ACTION ITEM -> Retype each of the entries below exactly as written.

Pixel coordinate grounding data
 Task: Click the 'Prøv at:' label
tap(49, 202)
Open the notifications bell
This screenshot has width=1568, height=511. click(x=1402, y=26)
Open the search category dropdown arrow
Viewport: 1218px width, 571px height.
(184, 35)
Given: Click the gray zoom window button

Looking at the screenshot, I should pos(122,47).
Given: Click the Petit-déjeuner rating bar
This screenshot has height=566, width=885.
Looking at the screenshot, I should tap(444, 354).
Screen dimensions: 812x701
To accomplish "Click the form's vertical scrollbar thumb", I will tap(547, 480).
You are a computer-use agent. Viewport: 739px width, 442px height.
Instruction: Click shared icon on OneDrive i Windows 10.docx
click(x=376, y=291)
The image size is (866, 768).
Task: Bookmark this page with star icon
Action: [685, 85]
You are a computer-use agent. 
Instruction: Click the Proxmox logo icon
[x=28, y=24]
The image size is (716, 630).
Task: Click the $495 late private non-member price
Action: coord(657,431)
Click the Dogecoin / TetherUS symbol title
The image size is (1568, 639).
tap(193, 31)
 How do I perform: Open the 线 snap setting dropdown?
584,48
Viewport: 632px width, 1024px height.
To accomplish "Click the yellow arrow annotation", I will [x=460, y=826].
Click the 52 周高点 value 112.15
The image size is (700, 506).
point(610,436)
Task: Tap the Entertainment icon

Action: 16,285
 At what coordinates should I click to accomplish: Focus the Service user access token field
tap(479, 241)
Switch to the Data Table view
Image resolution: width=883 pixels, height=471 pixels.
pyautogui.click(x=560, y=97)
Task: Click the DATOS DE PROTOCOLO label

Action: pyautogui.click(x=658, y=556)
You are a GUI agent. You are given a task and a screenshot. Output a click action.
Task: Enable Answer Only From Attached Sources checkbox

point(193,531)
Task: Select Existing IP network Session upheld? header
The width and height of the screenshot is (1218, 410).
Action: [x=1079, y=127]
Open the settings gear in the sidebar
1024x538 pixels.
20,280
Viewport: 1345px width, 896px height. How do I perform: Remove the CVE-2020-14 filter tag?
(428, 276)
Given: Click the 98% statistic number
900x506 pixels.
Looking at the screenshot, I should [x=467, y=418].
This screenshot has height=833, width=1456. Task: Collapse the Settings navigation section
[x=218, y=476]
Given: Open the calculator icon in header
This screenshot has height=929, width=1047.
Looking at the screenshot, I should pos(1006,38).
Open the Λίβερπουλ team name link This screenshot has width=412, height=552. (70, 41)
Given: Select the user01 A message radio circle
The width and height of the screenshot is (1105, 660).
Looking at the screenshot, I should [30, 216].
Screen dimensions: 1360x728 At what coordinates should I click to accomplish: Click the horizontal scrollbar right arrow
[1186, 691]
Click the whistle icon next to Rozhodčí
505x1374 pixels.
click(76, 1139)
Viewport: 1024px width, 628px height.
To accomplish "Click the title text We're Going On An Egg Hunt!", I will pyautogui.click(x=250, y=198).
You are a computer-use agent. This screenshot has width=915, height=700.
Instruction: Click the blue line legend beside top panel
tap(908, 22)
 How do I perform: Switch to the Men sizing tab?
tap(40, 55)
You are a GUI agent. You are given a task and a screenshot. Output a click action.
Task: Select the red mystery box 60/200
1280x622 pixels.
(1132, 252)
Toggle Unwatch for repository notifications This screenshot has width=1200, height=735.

ANSWER BOX ->
 Task: Click the 'Prøv at:' label
tap(49, 202)
Open the notifications bell
This screenshot has width=1568, height=511. click(x=1402, y=26)
Open the search category dropdown arrow
Viewport: 1218px width, 571px height.
(184, 35)
Given: Click the gray zoom window button

Looking at the screenshot, I should pos(122,47).
Given: Click the Petit-déjeuner rating bar
This screenshot has height=566, width=885.
Looking at the screenshot, I should tap(444, 354).
Screen dimensions: 812x701
To accomplish "Click the form's vertical scrollbar thumb", I will tap(547, 480).
You are a computer-use agent. Viewport: 739px width, 442px height.
Instruction: Click shared icon on OneDrive i Windows 10.docx
click(x=376, y=291)
The image size is (866, 768).
Task: Bookmark this page with star icon
Action: [685, 85]
You are a computer-use agent. 
Instruction: Click the Proxmox logo icon
[x=28, y=24]
The image size is (716, 630).
Task: Click the $495 late private non-member price
Action: coord(657,431)
Click the Dogecoin / TetherUS symbol title
The image size is (1568, 639).
tap(193, 31)
 How do I perform: Open the 线 snap setting dropdown?
584,48
Viewport: 632px width, 1024px height.
To accomplish "Click the yellow arrow annotation", I will [x=460, y=826].
Click the 52 周高点 value 112.15
The image size is (700, 506).
point(610,436)
Task: Tap the Entertainment icon

Action: 16,285
 At what coordinates should I click to accomplish: Focus the Service user access token field
tap(479, 241)
Switch to the Data Table view
Image resolution: width=883 pixels, height=471 pixels.
pyautogui.click(x=560, y=97)
Task: Click the DATOS DE PROTOCOLO label

Action: pyautogui.click(x=658, y=556)
You are a GUI agent. You are given a task and a screenshot. Output a click action.
Task: Enable Answer Only From Attached Sources checkbox

point(193,531)
Task: Select Existing IP network Session upheld? header
The width and height of the screenshot is (1218, 410).
Action: [x=1079, y=127]
Open the settings gear in the sidebar
1024x538 pixels.
20,280
Viewport: 1345px width, 896px height. How do I perform: Remove the CVE-2020-14 filter tag?
(428, 276)
Given: Click the 98% statistic number
900x506 pixels.
Looking at the screenshot, I should [x=467, y=418].
This screenshot has height=833, width=1456. Task: Collapse the Settings navigation section
[x=218, y=476]
Given: Open the calculator icon in header
This screenshot has height=929, width=1047.
Looking at the screenshot, I should pos(1006,38).
Open the Λίβερπουλ team name link This screenshot has width=412, height=552. (70, 41)
Given: Select the user01 A message radio circle
The width and height of the screenshot is (1105, 660).
Looking at the screenshot, I should [30, 216].
Screen dimensions: 1360x728 At what coordinates should I click to accomplish: Click the horizontal scrollbar right arrow
[1186, 691]
Click the whistle icon next to Rozhodčí
505x1374 pixels.
click(76, 1139)
Viewport: 1024px width, 628px height.
To accomplish "Click the title text We're Going On An Egg Hunt!", I will pyautogui.click(x=250, y=198).
You are a computer-use agent. This screenshot has width=915, height=700.
Instruction: Click the blue line legend beside top panel
tap(908, 22)
 How do I perform: Switch to the Men sizing tab?
tap(40, 55)
You are a GUI agent. You are given a task and a screenshot. Output a click action.
Task: Select the red mystery box 60/200
1280x622 pixels.
(1132, 252)
Toggle Unwatch for repository notifications This screenshot has width=1200, height=735.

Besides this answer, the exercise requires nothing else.